Jesus himself points to his care for the poor and the sick as proof of his messianic claim. When John the Baptist sends his disciples to ask Jesus "are you the one, or should we look for another?" Jesus responds "Go and tell John what you have seen and heard: the blind receive sight, the lame walk, lepers are cleansed, the deaf hear; the dead are raised, the poor have good news announced to them." (Lk 7:22)

Jesus cares for the sick to defend them from Death.
Jesus feeds the hungry to defend them from Death.
Jesus loves his neighbors and his enemies to heal the world of Death.
And his people, as his body, participate in his healing of the nations (Eph 1:21-23, Rev 22:2).

The final line of Jesus response to John's question is "blessed is the one who doesn't fall away because of me." John is sending this question from Herod's prison, and Jesus is not going to rescue him from Herod by the power of the sword. Jesus is conquering Death, not making covenants with it. Blessed is the one who does not look for another who does.

Jesus does not believe that the life God breathed into the people around him is subject to the power of Death or worthless in a world ruled by Death. He values life and brings healing where Death has brought harm. Jesus trusts in God's provision, not in dead gold or silver.

This is the second of the three distinguishing features of the Way of Life. Living out of the belief that the life and provision of God is enough for me to feed my neighbors in need, participating in Jesus' healing of the nations, following him on the Way of Life.

Next we'll look at citizens and kings.


Contemplation Questions

Remember, sit with the question and listen, don't try to answer it.

Yahweh enters into judgment with the elders of his people and its princes. “And you! You have devoured the vineyard; the spoil of the poor is in your houses! Why do you crush my people and grind the face of the poor?” (Is 3:14–15 LEB)

If we admire the rich man, praise him and follow after him, where is he leading us? Down the Way of Life? Or the Way of Death?

If I preach the right of a rich man to his money
what am I saying to the One who said "sell your possessions and give to the poor"?


Footnotes:

  1. Wikipedia: Ephrem, Primary Source Available Online; Chapter 16. Concerning St. Ephraim.

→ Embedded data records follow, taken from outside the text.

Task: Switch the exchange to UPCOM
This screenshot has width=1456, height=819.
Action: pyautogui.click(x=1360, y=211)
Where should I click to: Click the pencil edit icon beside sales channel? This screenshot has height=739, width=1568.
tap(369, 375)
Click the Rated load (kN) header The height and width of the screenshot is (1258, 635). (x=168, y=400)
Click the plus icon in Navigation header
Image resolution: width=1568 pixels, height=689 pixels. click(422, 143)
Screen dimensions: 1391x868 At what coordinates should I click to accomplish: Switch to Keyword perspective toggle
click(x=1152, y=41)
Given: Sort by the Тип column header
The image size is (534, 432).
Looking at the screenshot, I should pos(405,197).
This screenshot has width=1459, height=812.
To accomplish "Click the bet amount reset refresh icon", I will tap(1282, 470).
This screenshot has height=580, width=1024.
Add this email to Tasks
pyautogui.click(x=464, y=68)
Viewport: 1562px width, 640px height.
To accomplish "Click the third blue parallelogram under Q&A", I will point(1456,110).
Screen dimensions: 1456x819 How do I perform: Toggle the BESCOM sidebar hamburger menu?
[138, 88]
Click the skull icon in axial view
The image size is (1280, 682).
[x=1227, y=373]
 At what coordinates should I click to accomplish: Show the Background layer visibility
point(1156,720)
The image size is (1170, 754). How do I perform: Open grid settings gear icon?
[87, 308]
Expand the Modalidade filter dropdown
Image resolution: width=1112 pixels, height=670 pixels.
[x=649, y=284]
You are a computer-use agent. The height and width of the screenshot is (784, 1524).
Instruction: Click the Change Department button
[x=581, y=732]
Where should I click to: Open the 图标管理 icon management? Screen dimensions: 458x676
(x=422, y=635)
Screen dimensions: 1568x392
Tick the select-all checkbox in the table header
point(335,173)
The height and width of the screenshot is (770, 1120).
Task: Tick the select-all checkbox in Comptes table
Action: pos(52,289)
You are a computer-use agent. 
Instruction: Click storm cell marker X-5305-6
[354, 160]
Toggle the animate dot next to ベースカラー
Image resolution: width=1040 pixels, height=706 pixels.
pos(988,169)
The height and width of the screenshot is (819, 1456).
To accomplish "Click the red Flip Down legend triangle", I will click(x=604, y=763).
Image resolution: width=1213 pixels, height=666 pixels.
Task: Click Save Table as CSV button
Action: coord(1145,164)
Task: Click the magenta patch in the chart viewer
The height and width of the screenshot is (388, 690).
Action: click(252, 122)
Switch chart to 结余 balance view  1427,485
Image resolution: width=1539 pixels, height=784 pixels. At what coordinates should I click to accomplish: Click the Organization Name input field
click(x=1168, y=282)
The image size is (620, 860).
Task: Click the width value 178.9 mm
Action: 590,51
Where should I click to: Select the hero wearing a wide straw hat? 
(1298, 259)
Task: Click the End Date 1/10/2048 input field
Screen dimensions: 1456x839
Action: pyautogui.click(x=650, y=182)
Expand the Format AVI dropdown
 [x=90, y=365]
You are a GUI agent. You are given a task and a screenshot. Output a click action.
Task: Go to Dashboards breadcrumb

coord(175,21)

  2. Polycarp to the Philippians 10, quoting Tobit, an apocryphal book quoted by a number of early church leaders as scripture. Tobit 4:10

  3. For an extended look at this idea see Jesus and the Forces of Death

  4. "Now, you are obviously very far from having observed one commandment at least, and you falsely swore that you had kept it, namely, that you’ve loved your neighbor as yourself. For see: the Lord’s commandment proves you to be utterly lacking in real love. For if what you’ve claimed were true, that you have kept from your youth the commandment of love, and have given to each person as much as to yourself, how has it come to you, this abundance of money? For it takes wealth to care for the needy: a little paid out for the necessity of each person you take on, and all at once everything gets parceled out, and is spent upon them. Thus, the man who loves his neighbor as himself will have acquired no more than what his neighbor has; whereas you, visibly, have acquired a lot." -- Basil To The Rich (I think in the Biblical text, and to some extent in Basil, we see the critique of wealth aimed primarily at those who no longer have "dirt under their fingernails". People who live entirely on the rents and labor of others. By contrast, for example, Boaz is clearly wealthy, but we see him working with his labors and sleeping in the barn.)